DESCRIPTION OF THE TASK:
All lines with the word "will" must be pulled from the entries below.

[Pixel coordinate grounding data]
+ + +

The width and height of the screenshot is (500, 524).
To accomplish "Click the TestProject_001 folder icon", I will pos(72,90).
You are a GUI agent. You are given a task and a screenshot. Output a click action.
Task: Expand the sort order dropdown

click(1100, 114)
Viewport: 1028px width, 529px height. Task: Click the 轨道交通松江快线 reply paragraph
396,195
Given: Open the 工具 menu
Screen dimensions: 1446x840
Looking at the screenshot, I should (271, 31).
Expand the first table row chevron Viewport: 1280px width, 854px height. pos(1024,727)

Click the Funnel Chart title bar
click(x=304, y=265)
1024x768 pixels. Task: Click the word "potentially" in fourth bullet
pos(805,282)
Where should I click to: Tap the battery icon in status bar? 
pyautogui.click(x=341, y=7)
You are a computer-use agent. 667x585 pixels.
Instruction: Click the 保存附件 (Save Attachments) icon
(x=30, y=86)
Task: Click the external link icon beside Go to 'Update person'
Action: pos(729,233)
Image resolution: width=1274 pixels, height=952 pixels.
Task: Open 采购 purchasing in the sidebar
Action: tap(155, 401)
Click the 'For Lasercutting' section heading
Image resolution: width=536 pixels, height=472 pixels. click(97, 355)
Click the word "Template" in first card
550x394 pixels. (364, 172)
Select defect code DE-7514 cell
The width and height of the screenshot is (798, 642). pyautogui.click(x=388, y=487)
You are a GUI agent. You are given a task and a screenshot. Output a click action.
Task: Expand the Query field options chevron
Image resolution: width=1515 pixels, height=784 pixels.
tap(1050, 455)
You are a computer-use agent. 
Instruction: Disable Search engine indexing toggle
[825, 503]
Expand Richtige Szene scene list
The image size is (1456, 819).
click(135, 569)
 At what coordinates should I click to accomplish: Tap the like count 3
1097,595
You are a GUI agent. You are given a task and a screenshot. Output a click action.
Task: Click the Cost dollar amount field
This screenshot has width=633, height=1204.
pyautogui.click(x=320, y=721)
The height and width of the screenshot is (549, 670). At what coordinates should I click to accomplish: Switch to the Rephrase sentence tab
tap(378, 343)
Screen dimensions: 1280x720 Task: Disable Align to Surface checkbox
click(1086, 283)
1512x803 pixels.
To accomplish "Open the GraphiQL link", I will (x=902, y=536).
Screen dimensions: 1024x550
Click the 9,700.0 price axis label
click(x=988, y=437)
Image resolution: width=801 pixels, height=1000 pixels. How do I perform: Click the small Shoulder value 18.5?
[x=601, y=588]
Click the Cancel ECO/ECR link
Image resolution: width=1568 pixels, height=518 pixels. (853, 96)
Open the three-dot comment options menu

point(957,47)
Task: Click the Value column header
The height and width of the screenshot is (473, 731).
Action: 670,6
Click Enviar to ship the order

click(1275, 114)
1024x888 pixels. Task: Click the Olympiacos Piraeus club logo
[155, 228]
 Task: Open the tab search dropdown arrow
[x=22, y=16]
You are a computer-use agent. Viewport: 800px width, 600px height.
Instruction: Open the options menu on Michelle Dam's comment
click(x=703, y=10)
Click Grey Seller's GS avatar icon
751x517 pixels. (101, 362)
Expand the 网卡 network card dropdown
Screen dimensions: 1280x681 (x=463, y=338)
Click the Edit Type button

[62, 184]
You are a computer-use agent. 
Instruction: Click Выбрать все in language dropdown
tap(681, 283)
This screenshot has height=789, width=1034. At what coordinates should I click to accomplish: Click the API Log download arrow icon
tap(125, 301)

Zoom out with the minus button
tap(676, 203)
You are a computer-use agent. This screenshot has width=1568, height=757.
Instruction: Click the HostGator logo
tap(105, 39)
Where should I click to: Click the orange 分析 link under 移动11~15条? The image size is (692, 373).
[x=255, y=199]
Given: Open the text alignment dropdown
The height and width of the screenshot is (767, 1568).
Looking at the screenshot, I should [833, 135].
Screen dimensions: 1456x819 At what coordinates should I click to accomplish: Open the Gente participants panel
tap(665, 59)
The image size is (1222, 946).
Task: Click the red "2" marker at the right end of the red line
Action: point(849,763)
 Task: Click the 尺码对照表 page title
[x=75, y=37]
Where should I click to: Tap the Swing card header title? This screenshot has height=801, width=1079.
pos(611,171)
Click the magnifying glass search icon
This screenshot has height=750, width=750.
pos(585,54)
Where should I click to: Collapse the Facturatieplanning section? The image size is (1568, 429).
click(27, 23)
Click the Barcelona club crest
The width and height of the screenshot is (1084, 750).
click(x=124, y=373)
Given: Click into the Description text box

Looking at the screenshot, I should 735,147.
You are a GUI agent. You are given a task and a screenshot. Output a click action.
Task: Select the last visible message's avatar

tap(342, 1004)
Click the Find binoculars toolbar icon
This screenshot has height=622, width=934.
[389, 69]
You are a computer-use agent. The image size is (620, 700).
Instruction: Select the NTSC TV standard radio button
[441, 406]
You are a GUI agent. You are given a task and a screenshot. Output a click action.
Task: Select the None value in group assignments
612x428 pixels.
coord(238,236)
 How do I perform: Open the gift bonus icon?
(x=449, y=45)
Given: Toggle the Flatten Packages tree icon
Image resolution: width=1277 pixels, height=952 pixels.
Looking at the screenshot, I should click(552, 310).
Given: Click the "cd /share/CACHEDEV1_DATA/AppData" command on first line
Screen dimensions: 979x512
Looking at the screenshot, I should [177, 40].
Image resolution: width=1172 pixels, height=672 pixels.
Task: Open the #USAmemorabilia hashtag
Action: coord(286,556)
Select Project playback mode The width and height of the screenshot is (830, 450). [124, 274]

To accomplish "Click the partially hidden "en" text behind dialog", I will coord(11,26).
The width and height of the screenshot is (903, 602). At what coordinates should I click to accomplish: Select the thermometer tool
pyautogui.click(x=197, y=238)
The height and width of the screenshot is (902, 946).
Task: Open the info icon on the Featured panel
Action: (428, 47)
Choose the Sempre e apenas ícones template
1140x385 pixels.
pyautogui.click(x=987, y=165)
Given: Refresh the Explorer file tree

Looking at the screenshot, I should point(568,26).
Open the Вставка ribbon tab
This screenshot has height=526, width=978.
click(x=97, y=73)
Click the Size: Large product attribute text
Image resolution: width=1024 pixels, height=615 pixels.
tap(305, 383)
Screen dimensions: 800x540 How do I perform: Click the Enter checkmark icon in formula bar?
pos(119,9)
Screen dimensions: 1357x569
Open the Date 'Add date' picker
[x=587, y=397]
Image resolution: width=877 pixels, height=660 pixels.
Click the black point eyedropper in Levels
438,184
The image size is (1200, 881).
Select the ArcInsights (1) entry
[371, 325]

+ + +

ANSWER SPACE:
To accomplish "Click the TestProject_001 folder icon", I will pos(72,90).
To accomplish "Open the GraphiQL link", I will (x=902, y=536).
To accomplish "Click the partially hidden "en" text behind dialog", I will coord(11,26).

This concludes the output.